__BRANO DA LEGGERE__.
--- --- ---
Articolo di Deborah Ameri su "La Repubblica"
La fucina della tv che verrà si chiama The shu: una stanzetta 
insonorizzata, nascosta da una porta blindata. Qui si testano gli 
apparecchi televisivi che non sono ancora sul mercato, per verificarne 
la purezza del suono. Ce ne sono una trentina in attesa del proprio 
turno. Li vedremo nei negozi tra uno o due anni. Ma saranno ben diversi 
dal piccolo schermo come lo conosciamo oggi. Perché la rivoluzione 
inizia qui, al secondo piano di una palazzina color pastello nel centro 
della sonnacchiosa Los Gatos, cuore della Silicon Valley. È il quartiere generale di Netflix, gigante 
dello streaming online che, dopo essere sbarcato in 50 Paesi, arriva in 
Italia a ottobre. Ha cambiato così radicalmente il gusto dei 
teledipendenti che le smart tv di nuova generazione cominciano ad avere 
Netflix incorporato, con tasto dedicato sul telecomando. Ormai
 molti lo conoscono grazie alle due serie tv più famose: House of Cards e
 Orange is the new black (non a caso The shu prende il nome dalla cella 
di isolamento del telefilm). Sono però le uniche che non vedremo su 
Netflix. «Ma abbiamo molte altre serie originali a disposizione per gli 
italiani e stiamo negoziando con diverse compagnie di produzione perché 
vogliamo avere contenuti locali», rassicura Reed Hastings, il fondatore,
 che incontriamo nel gigantesco quartier generale dove si cambia il modo
 di guardare la tv. E da quest’anno non ci saranno solo più le 
serie gioiello (da Marco Polo, a Daredevil a Sense8) ma anche i film 
originali. Il primo, Beasts of no nation, già al Festival di Venezia, 
debutta sia nelle sale che online il 16 ottobre. E potrebbe essere 
proprio questa la data di lancio del servizio streaming in Italia. «Produrremo
 sempre più film, ci sentiamo abbastanza sicuri per affrontare il mondo 
del cinema », promette Hastings, che nel 1997, insieme a Marc Randolph, 
ha fondato quella che all’inizio era una compagnia che noleggiava dvd.
--- --- ---
__CONSEGNA__.
In quale città si trova il quartier generale di Netflix, secondo l'articolo?

__ELENCO__.
--- --- ---
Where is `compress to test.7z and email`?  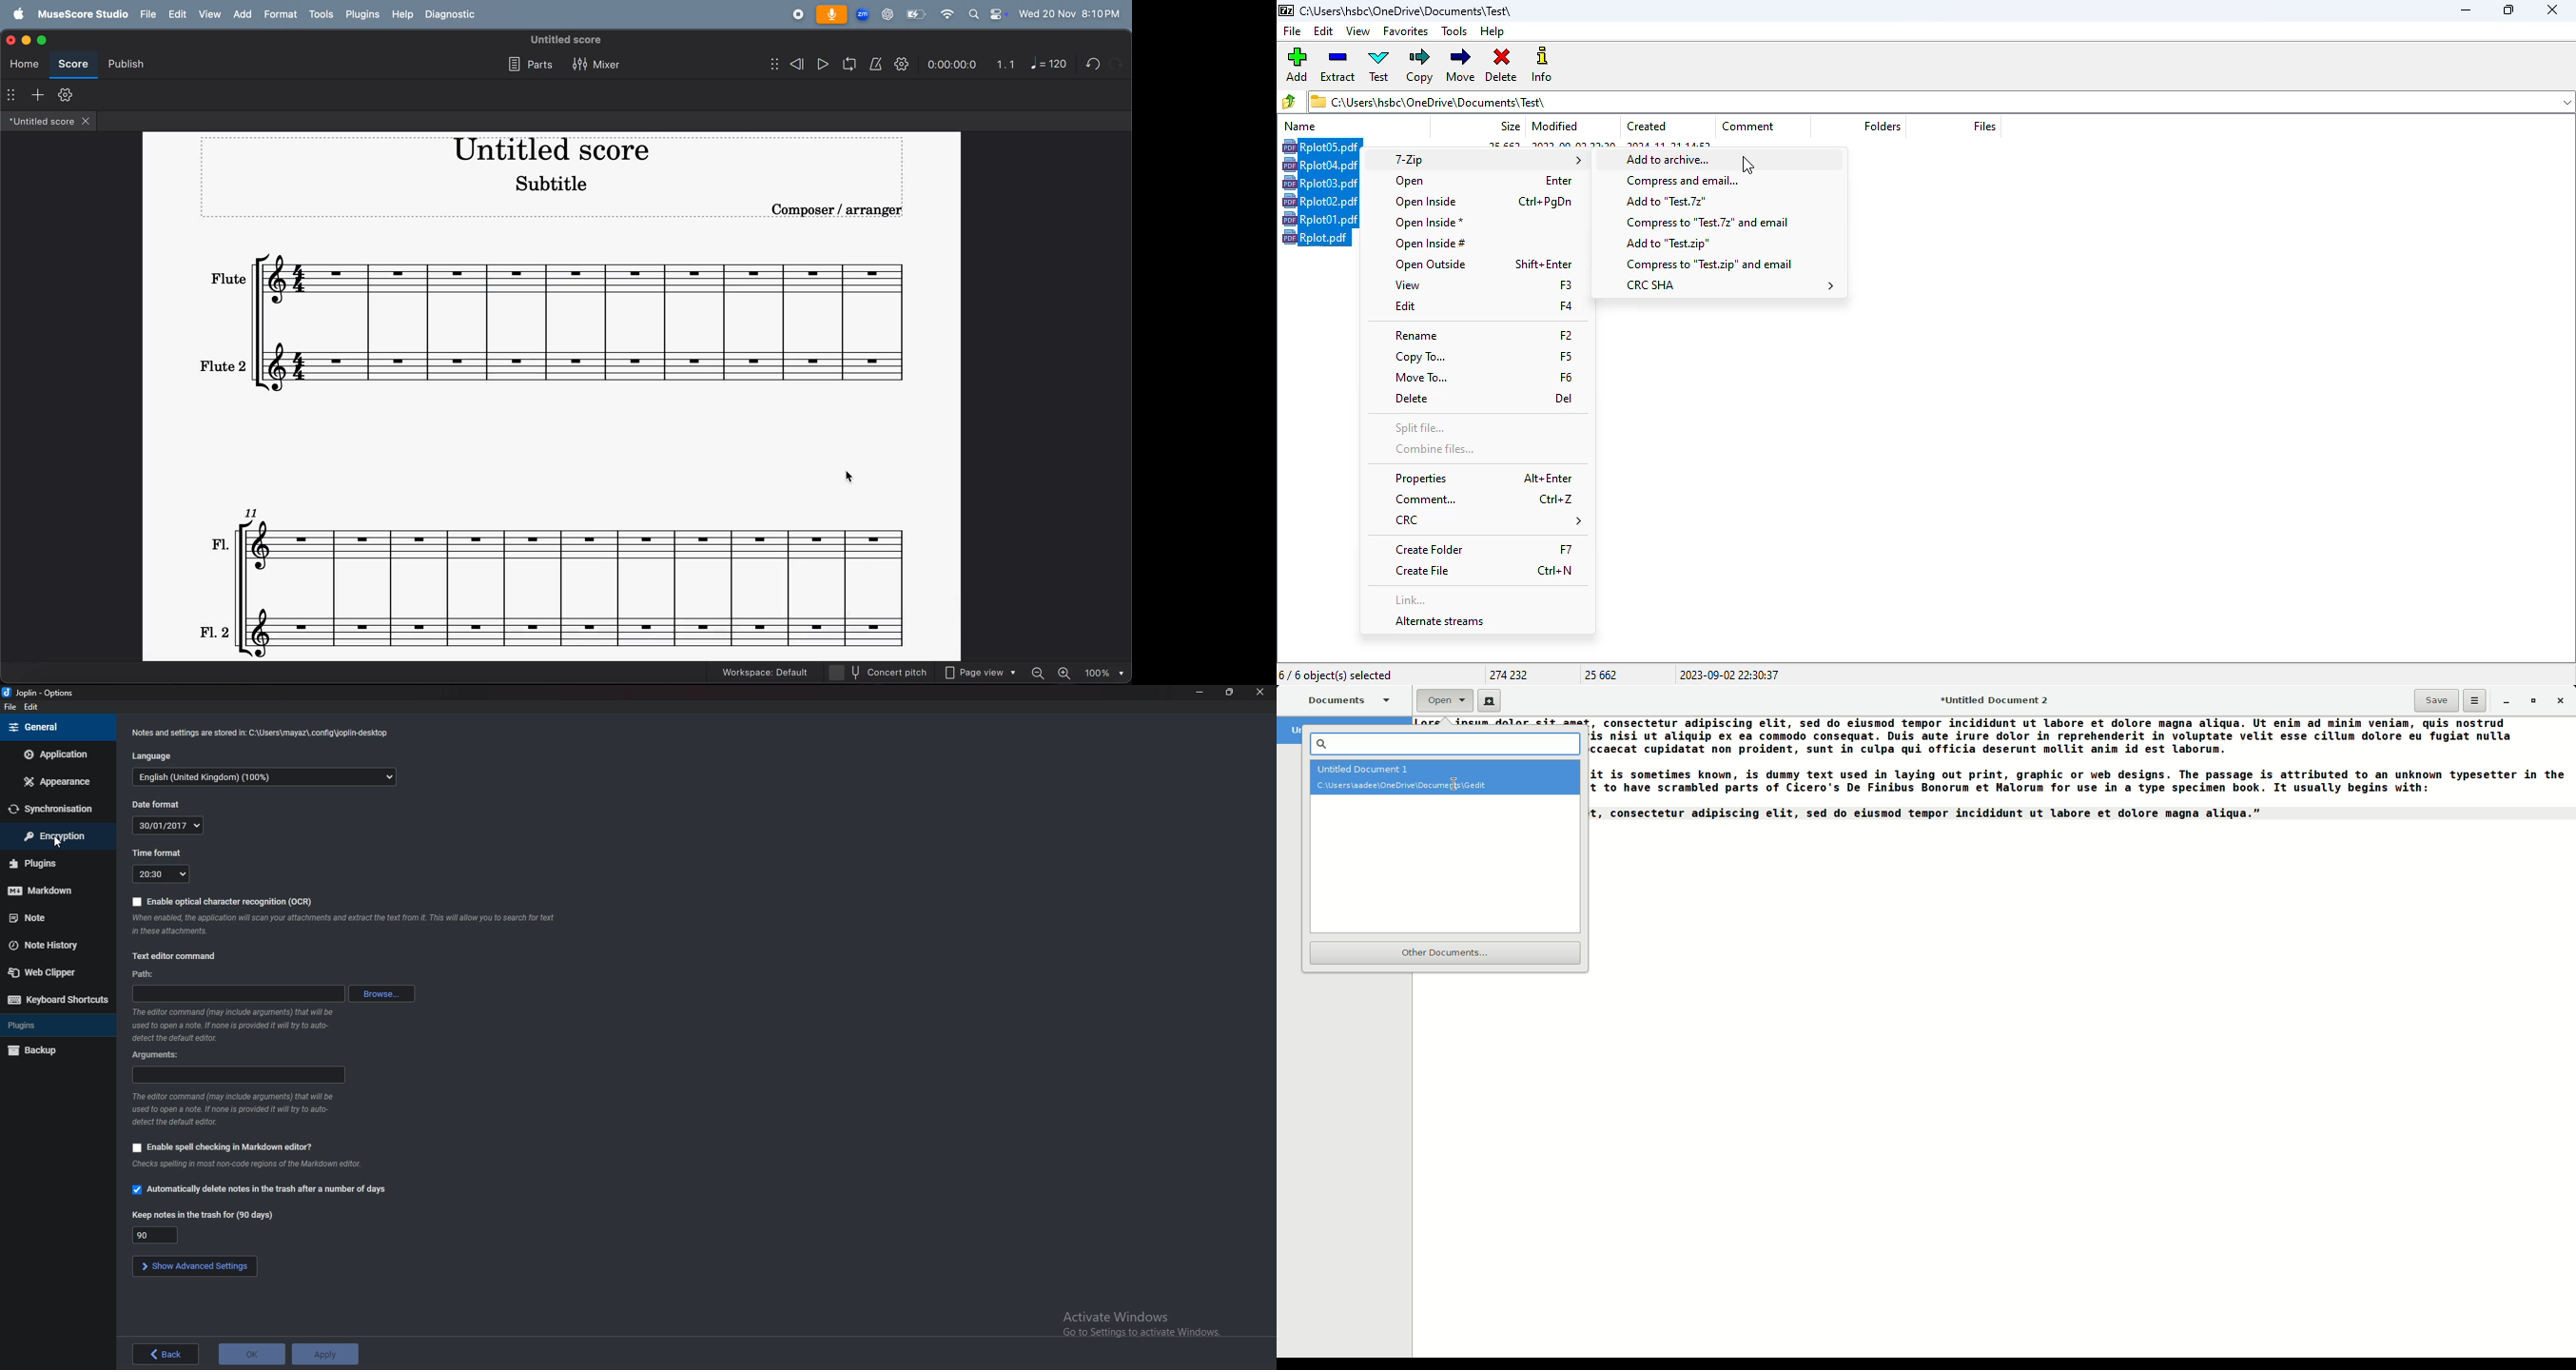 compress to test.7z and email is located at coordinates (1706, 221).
--- --- ---
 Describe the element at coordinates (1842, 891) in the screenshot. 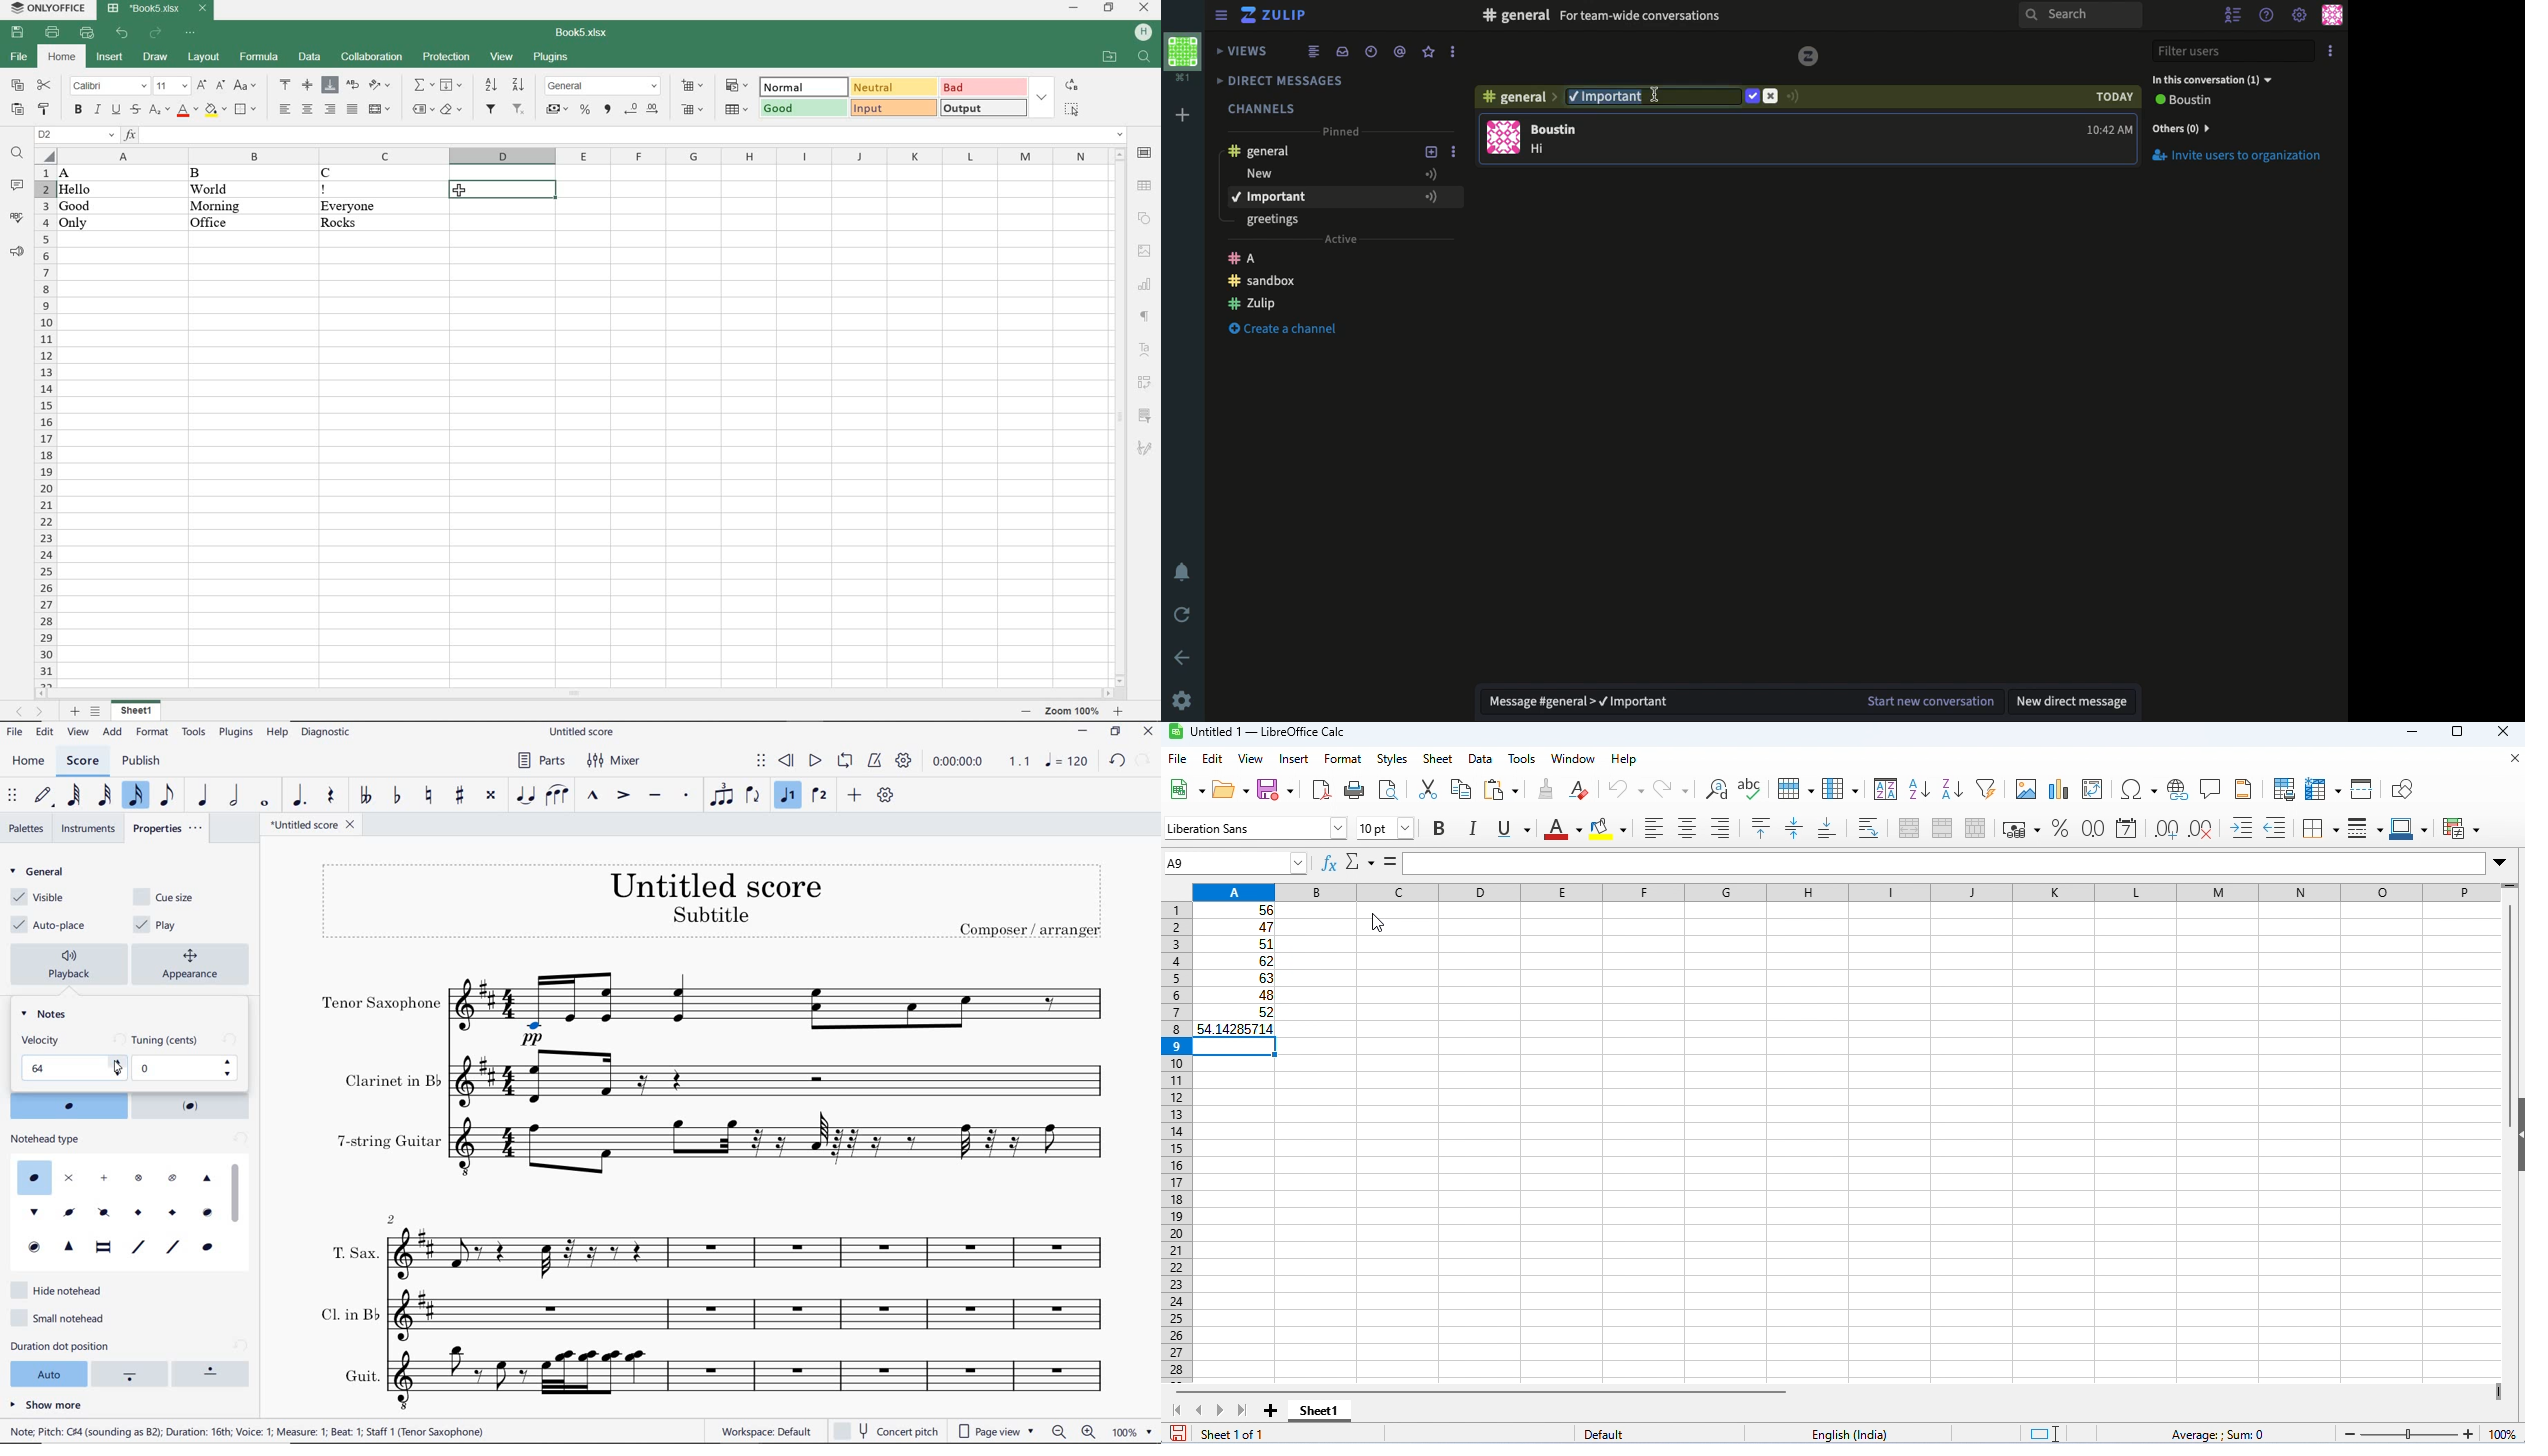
--- --- ---
__RISPOSTA__.
Si trova a Los Gatos, nel cuore della Silicon Valley.